This motion was referred to the undersigned pursuant to E.D. Cal. L.R. 302(c)(19) and 28 U.S.C. § 636(b)(1).

I. BACKGROUND

The background facts are taken from plaintiff's complaint, unless otherwise noted. (See ECF No. 1.) Plaintiff alleges that defendant Szetela, a pilot car driver for oversized loads, is the insured under an insurance policy issued by plaintiff, numbered CIP112913, for a period commencing January 11, 2012, through January 11, 2013 (the "Insurance Policy"). (Id. ¶ 10.) Plaintiff alleges that on July 17, 2013, defendant Alterra American Insurance Company ("Alterra") filed an action in the Sacramento County Superior Court against Szetela, Case No. 34-2013-00148105 ("Underlying Action"). (Id. ¶ 12.) On or about September 16, 2014, defendants Duffy Crane, Inc. d/b/a Duffy Crane and Hauling, Inc. ("Duffy Crane") and Duffy Holdings, LLC ("Duffy Holdings") filed a complaint in intervention in the Underlying Action. (Id. ¶ 13.)

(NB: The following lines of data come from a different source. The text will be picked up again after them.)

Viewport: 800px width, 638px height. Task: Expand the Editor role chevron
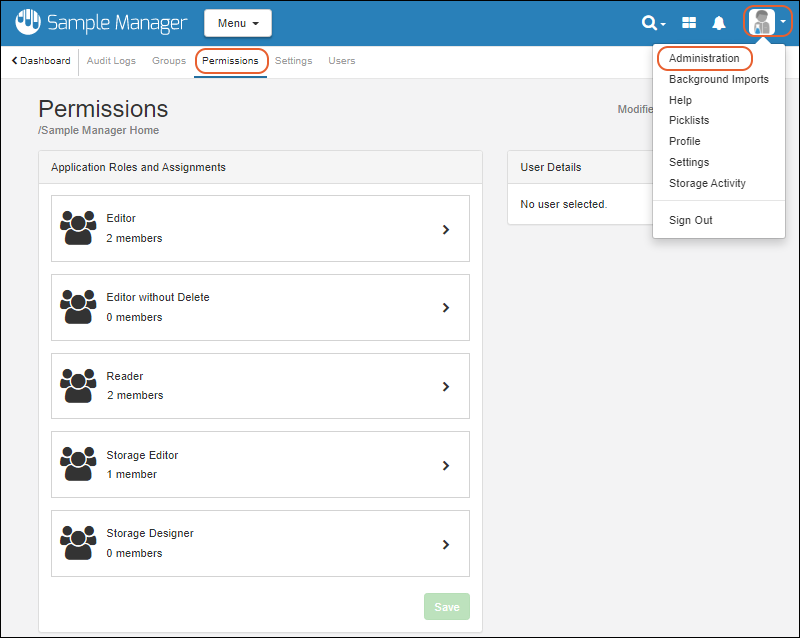tap(446, 229)
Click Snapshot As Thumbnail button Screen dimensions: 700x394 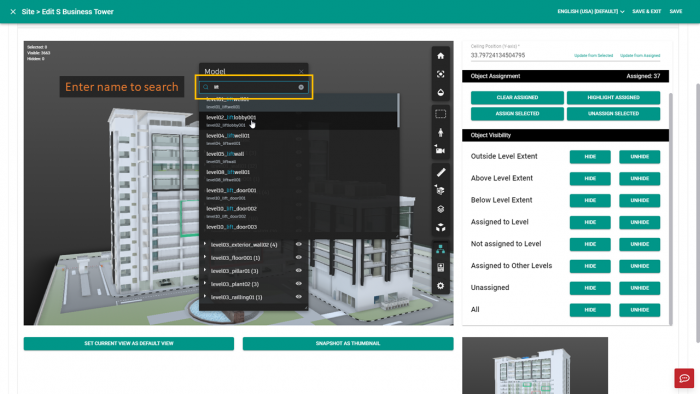click(x=348, y=343)
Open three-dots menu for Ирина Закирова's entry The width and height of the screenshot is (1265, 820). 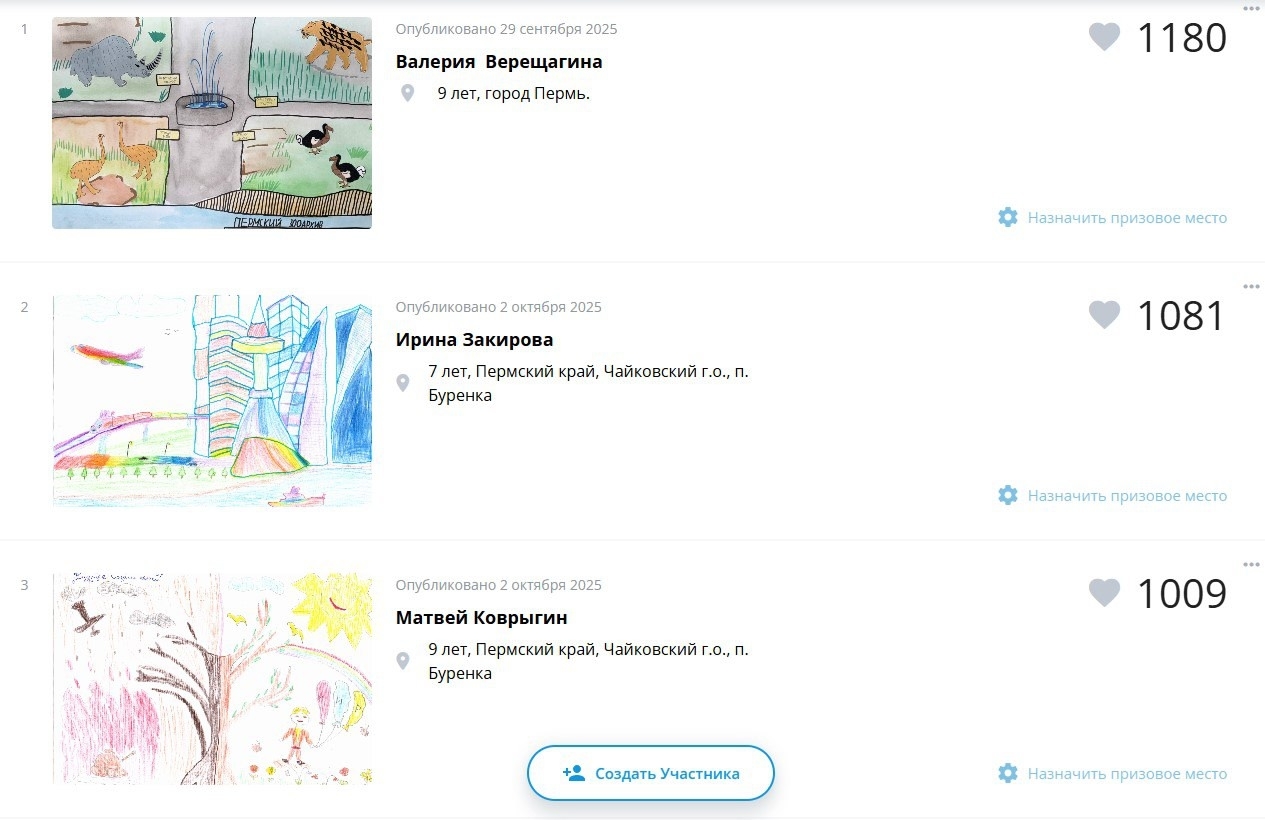coord(1251,287)
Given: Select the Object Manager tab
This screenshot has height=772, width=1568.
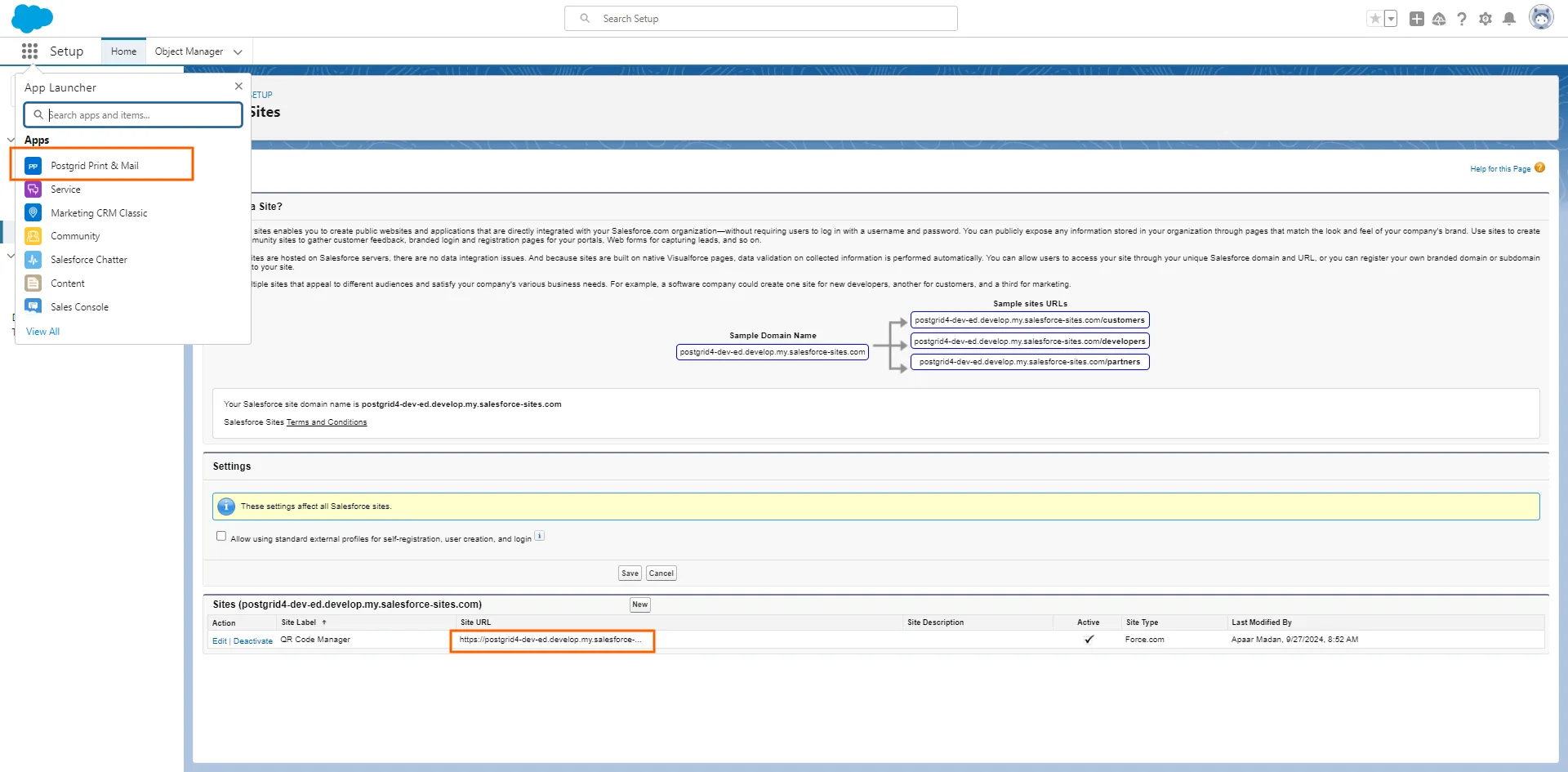Looking at the screenshot, I should pyautogui.click(x=189, y=51).
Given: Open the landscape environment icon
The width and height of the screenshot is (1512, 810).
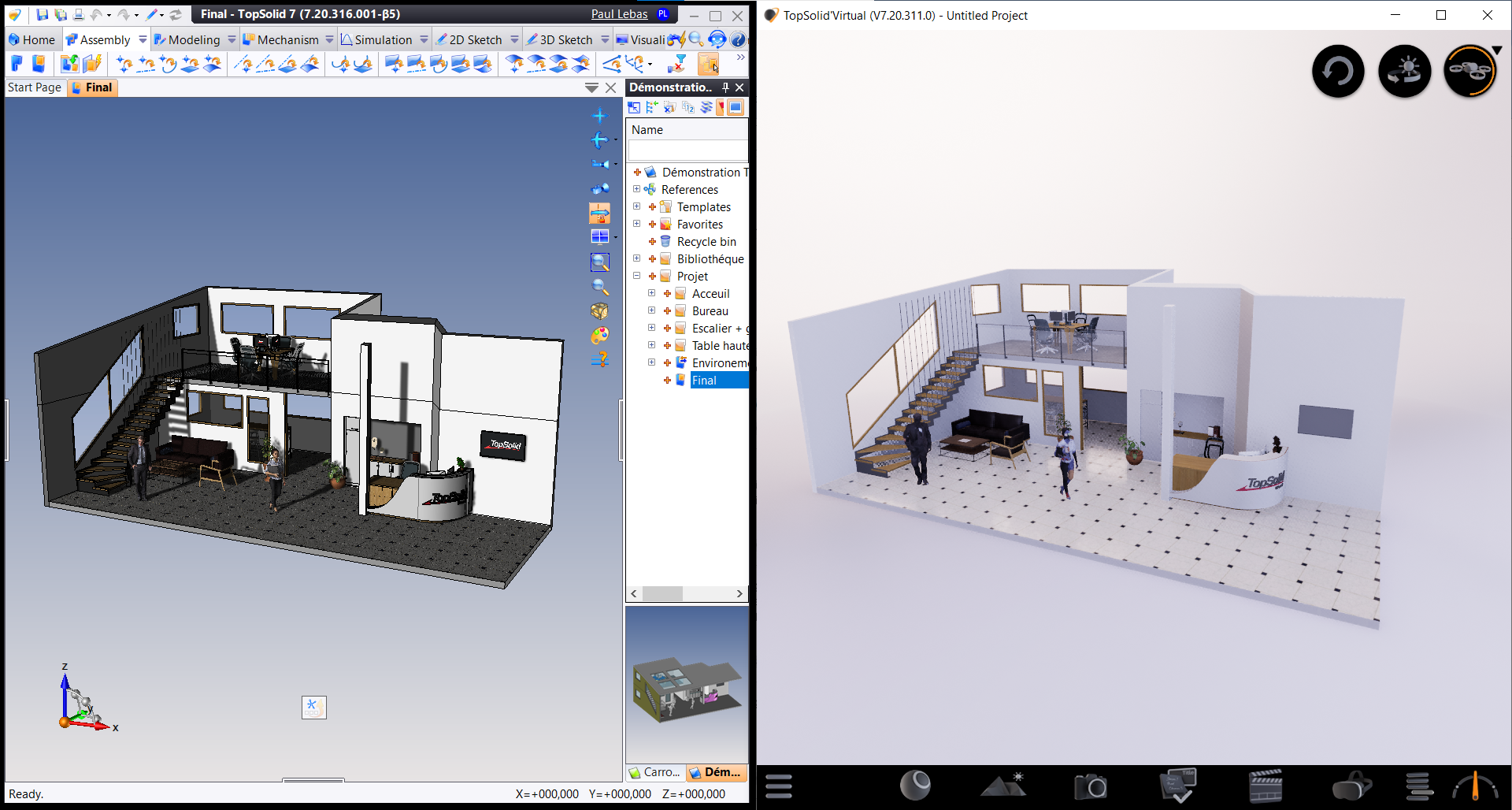Looking at the screenshot, I should point(1002,786).
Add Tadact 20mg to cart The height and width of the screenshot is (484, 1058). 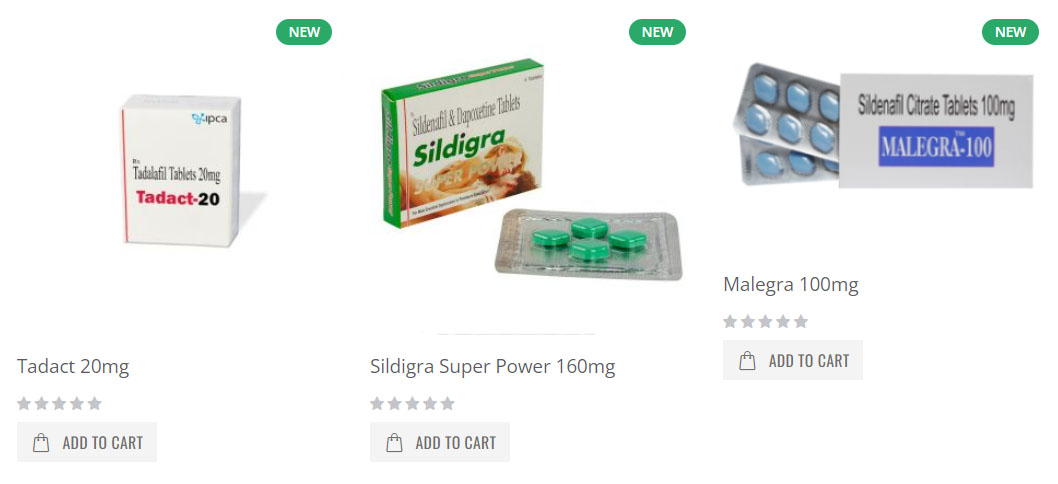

In the Underlying Action, Alterra alleges that it insured Duffy Holdings, a hauling business, in the transport of a UE Compression filter skid to from Henderson, Colorado to Desert Springs, California. (Id. ¶¶ 14-15.) Duffy Holdings allegedly contracted with Szetela to secure pilot car services for the transport of the UE Compression filter skid on April 2, 2012, ("Duffy/Szetela Contract"). (Id. ¶ 15.) That contract allegedly required Szetela to "select the transportation route, secure and pay all permits and fees necessary for proper execution and completion of the route, and take all reasonable safety precautions with respect to completion of the route." (Id. ¶ 16.) The contract allegedly provided further that Szetela shall include Duffy Crane "as an additional insured on [his] General Liability and Commercial Automobile Insurance Policy." (Id. ¶ 17.) Under the alleged terms of the Duffy/Szetela Contract, Szetela agreed "to defend, indemnify and hold [Duffy Crane], harmless from any and all claims, suits, losses or liability" arising out of Szetela's performance or breach of that agreement. (Id. ¶ 18.) Alterra, Duffy Crane, and Duffy Holdings allege in the Underlying Action that Szetela breached the Duffy/Szetela Contract and acted negligently "by failing to prevent the UE Compression filter skid from striking [an] overpass" when he was engaging in pilot car services pursuant to the Duffy/Szetela Contract. (Id. ¶ 19.) They allege further that Szetela breached the Duffy/Szetela Contract "by failing to indemnify Duffy [Crane] and/or Duffy Holdings for damages incurred as a result of the collision." (Id. ¶ 20.)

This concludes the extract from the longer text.